KingKevin wrote:Not necessarily trying to conserve my brakes. It give me better stopping distance and I was told it was good for the engine.
False. Engine braking is NOT "GOOD" for your engine, tranny or other aspects of your "drive train". It MAY indeed reduce the incremental brake wear that is expended if you DON'T engine brake, but fundamentally, the engine, is NOT a brake. Using it to create drive train resistance to decelerate the car is placing the loads of momentum onto the entire system, CV joints, transmission components, engine components and has it's non-value add (and even outright negative) effect. Wear on brake pads and systems alleviates transfer of forward momentum forces through all the rest of the drive train. The "buck" stops AT the wheel's point of rotation, no transfer and distributed parasitic load loss.

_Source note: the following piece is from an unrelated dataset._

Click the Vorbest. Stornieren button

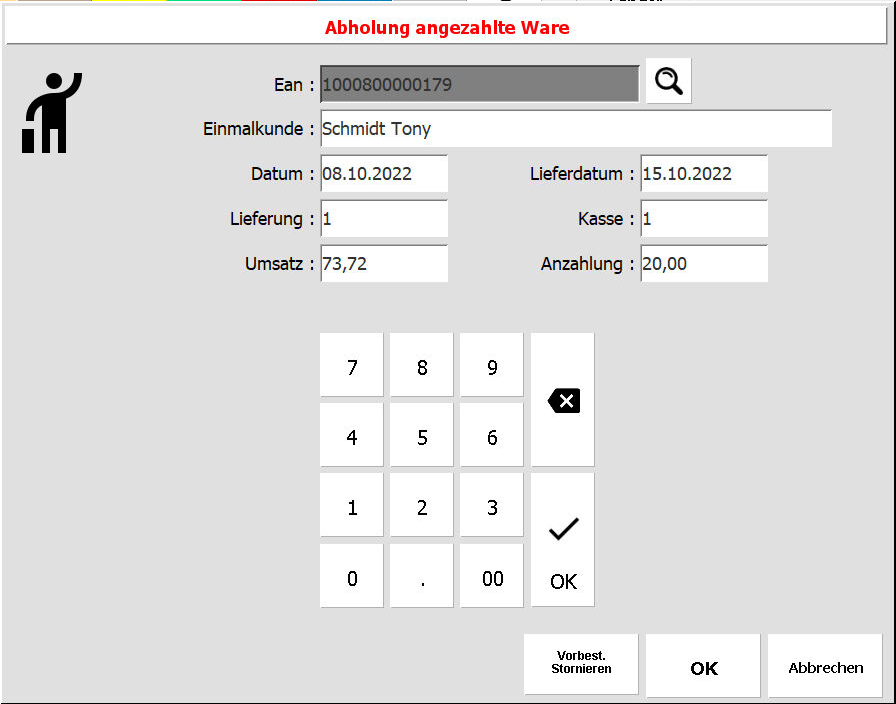pos(581,664)
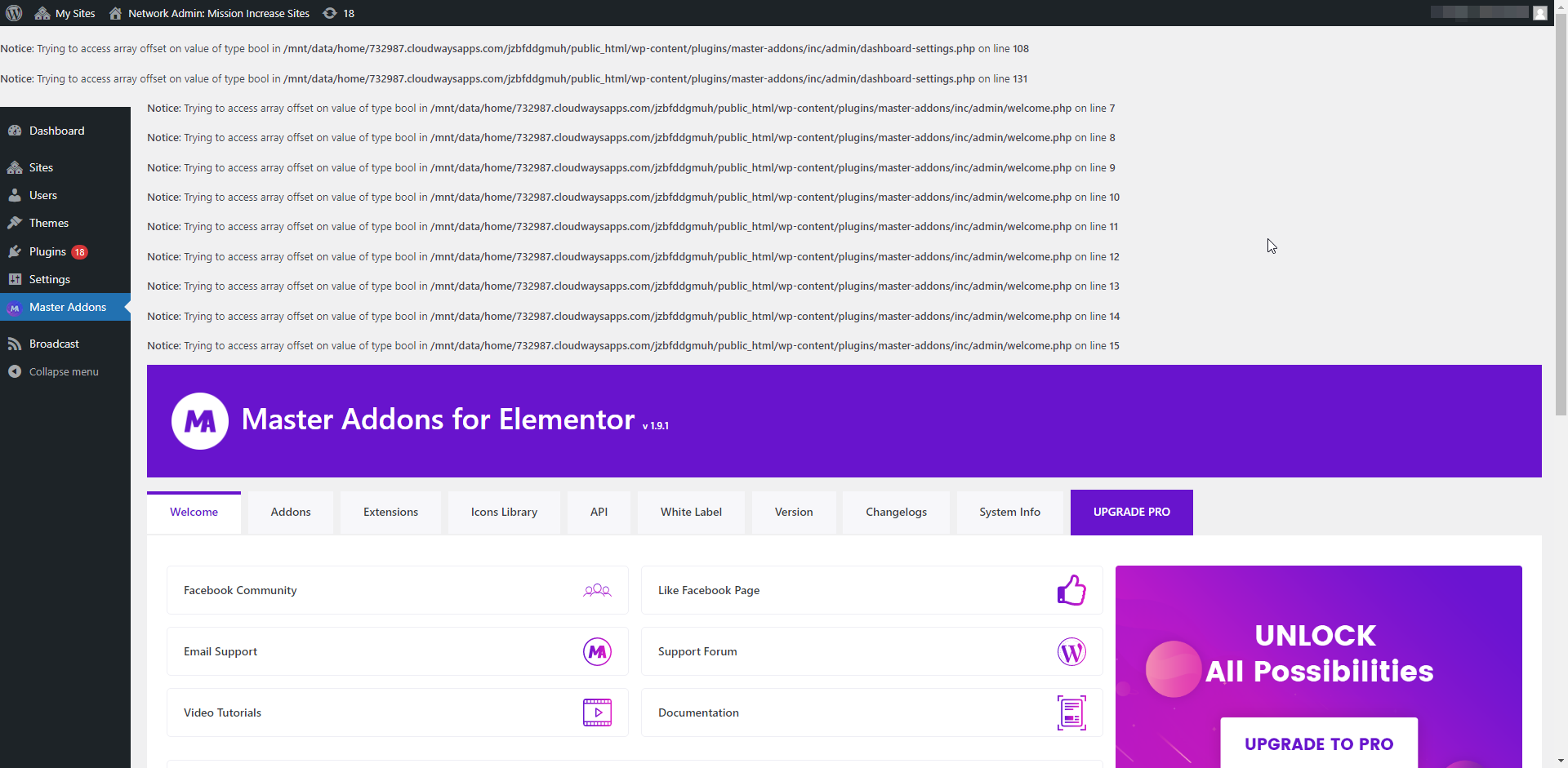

Don't get me wrong, there IS a time and place to utilize engine braking for a NUMBER of reasons. Performance, balance, load distribution under decel that creates drive-train based "drag" on rear (in rear-drive cars) to stabilize decel on poor traction surfaces, etc, etc... so engine braking should not be dismissed altogether, rather understood and used accordingly. However, fundamentally, you should shave speed with the brakes as your primary deceleration source, and EVEN when engine braking, there should be a combination of BOTH utilized for optimum effect.
As far as "damage" from downshifting an A/T... so long as you don't do it from excessively high RPM points, the car is designed to handle it without major risk.
NOTE: As a point of reference, in HYBRID or electric vehicles, the deceleration is positively transferred through the drive train deliberately to load the electric motor in the drive system and "capture" the energy through regenerative braking principles which recharge the battery by causing the electric motor to now act like a "generator" or "alternator". Both good for decel aid along with the brakes AND functional in a value-add way. Not so with a non-electric system, where the mechanical transfer back of momentum through the system is being dissipated as HEAT through various units. Heat is NEVER a good element to introduce INTO the motor and/or tranny or drive train unnecessarily.
(Energy is never "lost", just transferred to another form... right?)